The advisory panel, which makes recommendations to the Food and Drug Administration, on Wednesday lent its 18-0 support to a similar drug, boceprevir, made by pharmaceutical giant Merck.
Both drugs are protease inhibitors and are to be added to the current two-drug treatment of pegylated interferon and ribavirin for genotype 1 chronic hepatitis C.
The results of phase III trials showed that patients who had never been treated for their hepatitis C before had a 79 percent cure rate when taking the three drug combination, compared to 46 percent on the two-drug regimen.
Among patients in the trial who undergone treatment before, the addition of the third drug lifted the cure rate to 78 percent, compared to 21 percent on the existing therapy.
Side effects of the 12-week course of medication mainly included rash and anemia.
The FDA does not have to follow the recommendations of its advisory panel but it often does.

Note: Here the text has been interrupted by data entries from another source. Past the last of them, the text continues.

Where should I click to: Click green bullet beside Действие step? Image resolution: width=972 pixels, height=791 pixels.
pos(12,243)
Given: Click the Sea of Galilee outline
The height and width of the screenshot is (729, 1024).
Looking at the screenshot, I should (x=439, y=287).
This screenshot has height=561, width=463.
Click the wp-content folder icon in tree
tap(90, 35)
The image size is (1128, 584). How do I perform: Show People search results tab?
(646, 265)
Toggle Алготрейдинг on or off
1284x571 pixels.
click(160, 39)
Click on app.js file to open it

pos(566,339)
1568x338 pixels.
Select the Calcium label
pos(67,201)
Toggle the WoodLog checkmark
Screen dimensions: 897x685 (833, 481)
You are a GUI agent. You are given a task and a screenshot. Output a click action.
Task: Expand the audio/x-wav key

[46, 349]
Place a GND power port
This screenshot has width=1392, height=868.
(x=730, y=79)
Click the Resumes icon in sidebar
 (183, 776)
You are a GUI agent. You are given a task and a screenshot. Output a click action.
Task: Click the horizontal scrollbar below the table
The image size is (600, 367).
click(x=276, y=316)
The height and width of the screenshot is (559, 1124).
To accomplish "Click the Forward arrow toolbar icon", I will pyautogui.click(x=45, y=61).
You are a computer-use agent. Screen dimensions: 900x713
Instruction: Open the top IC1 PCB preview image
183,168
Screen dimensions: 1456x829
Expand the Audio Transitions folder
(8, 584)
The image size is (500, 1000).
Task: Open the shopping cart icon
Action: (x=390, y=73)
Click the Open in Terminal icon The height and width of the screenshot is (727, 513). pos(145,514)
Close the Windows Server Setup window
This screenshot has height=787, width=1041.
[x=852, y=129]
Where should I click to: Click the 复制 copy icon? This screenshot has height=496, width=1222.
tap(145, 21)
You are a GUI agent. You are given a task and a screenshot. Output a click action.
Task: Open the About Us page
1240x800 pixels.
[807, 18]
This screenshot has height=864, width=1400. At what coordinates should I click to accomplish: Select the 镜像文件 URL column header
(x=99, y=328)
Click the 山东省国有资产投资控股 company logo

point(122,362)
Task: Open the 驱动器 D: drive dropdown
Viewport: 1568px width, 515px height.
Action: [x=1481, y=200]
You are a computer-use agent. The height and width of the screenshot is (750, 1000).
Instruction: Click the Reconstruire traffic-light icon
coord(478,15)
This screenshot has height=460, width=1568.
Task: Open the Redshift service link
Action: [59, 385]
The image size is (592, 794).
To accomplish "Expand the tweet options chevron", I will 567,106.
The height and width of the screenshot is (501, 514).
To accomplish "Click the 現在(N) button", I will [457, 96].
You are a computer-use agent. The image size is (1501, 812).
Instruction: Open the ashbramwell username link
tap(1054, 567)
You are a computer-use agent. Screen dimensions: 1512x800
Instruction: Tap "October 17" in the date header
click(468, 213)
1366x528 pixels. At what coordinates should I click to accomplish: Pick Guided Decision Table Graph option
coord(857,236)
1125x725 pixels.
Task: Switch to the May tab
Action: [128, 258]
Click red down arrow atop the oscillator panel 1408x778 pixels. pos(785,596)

A final decision is expected by May 23.
There is currently no vaccine for the hepatitis C virus, and the Centers for Disease Control and Prevention estimates that more than 12,000 people die each year of liver disease and liver cancer associated with the illness.
Most people infected with hepatitis C live symptom-free for years, but once it is discovered it is often too late for it to respond to the current two-drug treatment.
In the past the disease could be spread through contact with infected blood products, and is still contracted by drug users sharing needles or straws during the use of cocaine, or by unprotected sex with a sufferer.